> _FRAGMENTO DEL DOCUMENTO_
^^^^^^^^^^^^^^^^

Una selva poblada de especies

Foto de Angela Yuriko Smith

Continúo —por última vez, espero— el tema del que hablé en la entrada anterior. Cuando alguien al que apenas conozco, o nada, me entrega su libro de poemas, publicado en una editorial de la que nunca oí hablar, pronuncio un uf para mis adentros y siento un embarazo incómodo que me obliga a desviar la vista y mascullar algo indescifrable incluso para mí mismo, porque el mundo está plagado de poetas terriblemente malos para los que sin embargo, y eso es lo embarazoso, sus poemas son terriblemente importantes. En ese desequilibrio hay una tragedia de la que yo nunca desearía ser testigo.

^^^^^^^^^^^^^^^^

> _SECCIÓN DE DATOS_
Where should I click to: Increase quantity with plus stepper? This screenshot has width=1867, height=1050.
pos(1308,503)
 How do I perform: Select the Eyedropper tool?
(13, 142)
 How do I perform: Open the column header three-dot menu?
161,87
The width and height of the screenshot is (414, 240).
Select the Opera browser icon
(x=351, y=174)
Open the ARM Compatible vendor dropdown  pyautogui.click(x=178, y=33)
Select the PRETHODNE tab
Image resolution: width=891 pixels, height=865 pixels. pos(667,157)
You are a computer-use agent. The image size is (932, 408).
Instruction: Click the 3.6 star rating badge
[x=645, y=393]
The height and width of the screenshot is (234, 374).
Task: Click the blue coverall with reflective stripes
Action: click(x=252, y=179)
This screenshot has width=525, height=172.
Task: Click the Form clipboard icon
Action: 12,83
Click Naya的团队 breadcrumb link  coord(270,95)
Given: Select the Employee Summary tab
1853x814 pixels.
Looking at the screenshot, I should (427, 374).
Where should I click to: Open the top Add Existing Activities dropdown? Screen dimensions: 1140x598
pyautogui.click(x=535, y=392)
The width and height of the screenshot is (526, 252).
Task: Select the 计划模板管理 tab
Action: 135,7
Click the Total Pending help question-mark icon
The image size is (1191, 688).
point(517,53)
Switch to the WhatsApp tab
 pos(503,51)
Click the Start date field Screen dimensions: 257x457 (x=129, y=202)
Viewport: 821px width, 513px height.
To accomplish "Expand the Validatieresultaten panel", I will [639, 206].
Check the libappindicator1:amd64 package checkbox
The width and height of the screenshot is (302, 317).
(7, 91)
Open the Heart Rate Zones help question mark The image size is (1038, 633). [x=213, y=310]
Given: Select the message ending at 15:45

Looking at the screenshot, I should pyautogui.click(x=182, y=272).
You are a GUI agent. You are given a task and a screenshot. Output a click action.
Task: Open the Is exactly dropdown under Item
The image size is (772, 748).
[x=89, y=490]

^^^^^^^^^^^^^^^^

> _INSTRUCCIÓN ESCRITA 1_
Según el fragmento, ¿de qué está plagado el mundo?
> _INSTRUCCIÓN ESCRITA 2_
Reescribe de forma más breve el párrafo del fragmento que empieza con "Continúo —por última vez, espero—" y conserva sus datos principales.
> _INSTRUCCIÓN ESCRITA 3_
Transcribe del fragmento el pasaje que va desde "Foto de Angela" hasta "desearía ser testigo.", ambos incluidos.

> _RESPUESTA 1_
De poetas terriblemente malos para los que, sin embargo, sus poemas son terriblemente importantes.

> _RESPUESTA 2_
Retomo por última vez el tema de la entrada anterior. Cuando alguien a quien conozco poco o nada me entrega su libro de poemas, publicado en una editorial desconocida para mí, siento una incomodidad que me hace apartar la mirada y murmurar algo ininteligible. El motivo es que abundan los poetas muy malos para quienes sus poemas son importantísimos. Ese desequilibrio encierra una tragedia que nunca querría presenciar.

> _RESPUESTA 3_
Foto de Angela Yuriko Smith

Continúo —por última vez, espero— el tema del que hablé en la entrada anterior. Cuando alguien al que apenas conozco, o nada, me entrega su libro de poemas, publicado en una editorial de la que nunca oí hablar, pronuncio un uf para mis adentros y siento un embarazo incómodo que me obliga a desviar la vista y mascullar algo indescifrable incluso para mí mismo, porque el mundo está plagado de poetas terriblemente malos para los que sin embargo, y eso es lo embarazoso, sus poemas son terriblemente importantes. En ese desequilibrio hay una tragedia de la que yo nunca desearía ser testigo.